07/23/2009 05:12 am ET Updated May 25, 2011

Demonstrating for Freedom

As mass protesting and violence continue to rage through the streets of Tehran, Iranian-Americans and sympathizers from around the New York area gathered at the United Nations this past Saturday to demonstrate on behalf of Iranian freedom. The pouring rain did not stop over 500 people from showing up at the protest, many of them donning green to show their support for reform candidate, Mir-Hossein Mousavi.

While some protesters attended in an effort to do what they could to support freedom and democracy, for others, like a woman who wished only to be identified as Fahimeh, it was much more personal. "All my family is there, and right now everyone is in the street," she proudly stated. While contact with family members has proven to be a challenge for her and most other demonstrators, many of them are still finding ways to contact their friends and loved ones. Even though a few said they know how to use Facebook and Twitter, the majority of the demonstrators were able to stay in touch over the phone, despite cell phone service being shoddy at best in the divided nation.
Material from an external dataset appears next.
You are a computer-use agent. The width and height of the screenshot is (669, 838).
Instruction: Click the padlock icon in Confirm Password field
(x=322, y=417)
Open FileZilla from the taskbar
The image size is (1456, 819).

It was clear that all those who attended this UN rally had similar goals and visions regarding the political future of Iran. Green flags were waved proudly and chants of "Khamenei, Khamenei, shame on you, shame on you," rang throughout the crowd in an effort to condemn Iran's Supreme Leader. However, there was no consensus among the crowd regarding how the United States has acted since the Iranian protests broke out.
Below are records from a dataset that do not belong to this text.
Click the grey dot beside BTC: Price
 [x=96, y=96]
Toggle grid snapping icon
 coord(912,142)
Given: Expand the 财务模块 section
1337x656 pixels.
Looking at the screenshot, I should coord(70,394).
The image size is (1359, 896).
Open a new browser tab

"I think President Obama handled it very well so far," said Mehdi Noorbaksh, a political scientist at Harrisburg University, and one of the organizers of this event. "America does not have a very good credibility anymore because of the coup in 1953," Noorkbaksh continued, "so definitely, we are very satisfied with his reaction so far."
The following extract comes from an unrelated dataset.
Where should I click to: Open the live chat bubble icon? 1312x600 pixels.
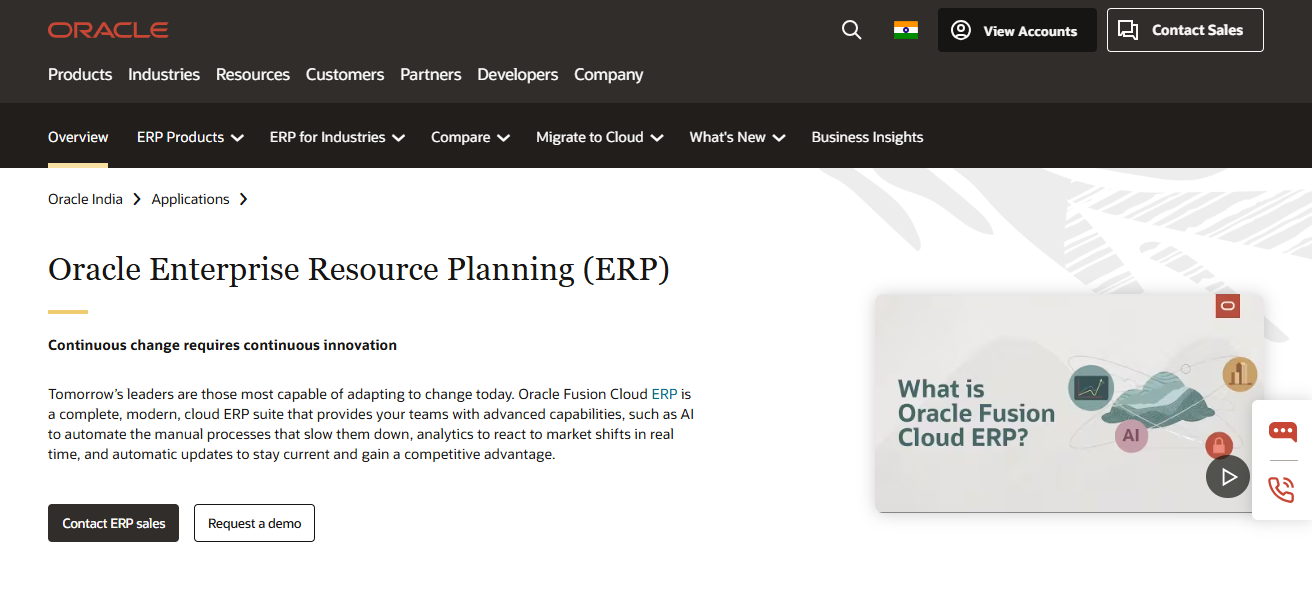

Others, such as Faramarz Etesan, were more critical about the United States' lack of involvement. "They do nothing, not any action, they do, just silence." Etesan has been living in the US for twenty-five years, but almost all of his family, including his brother, sisters, and mother are still in Iran. He was not of the belief that one election, even if it turned out in his favor, was enough to change the direction of his country. "Whether it is Ahmadinejad or Mousavi, the regime is what has to go," he declared.

There was however, a consensus that no matter how the United States acted, real change would have to come internally. A man named Kaveh, who supported President Obama's handling of the situation, summed it up best. "If change is going to happen, it will have to come from inside Iran. We are a proud nation and we will do it by ourselves."

This day at the United Nations was one to show support for freedom and democracy in Iran, and to express solidarity for those who had perished during the post-election protests. While specific political opinions of the protesters did vary, it was clear that what they all wanted was freedom and safety for their loved ones back in their home country.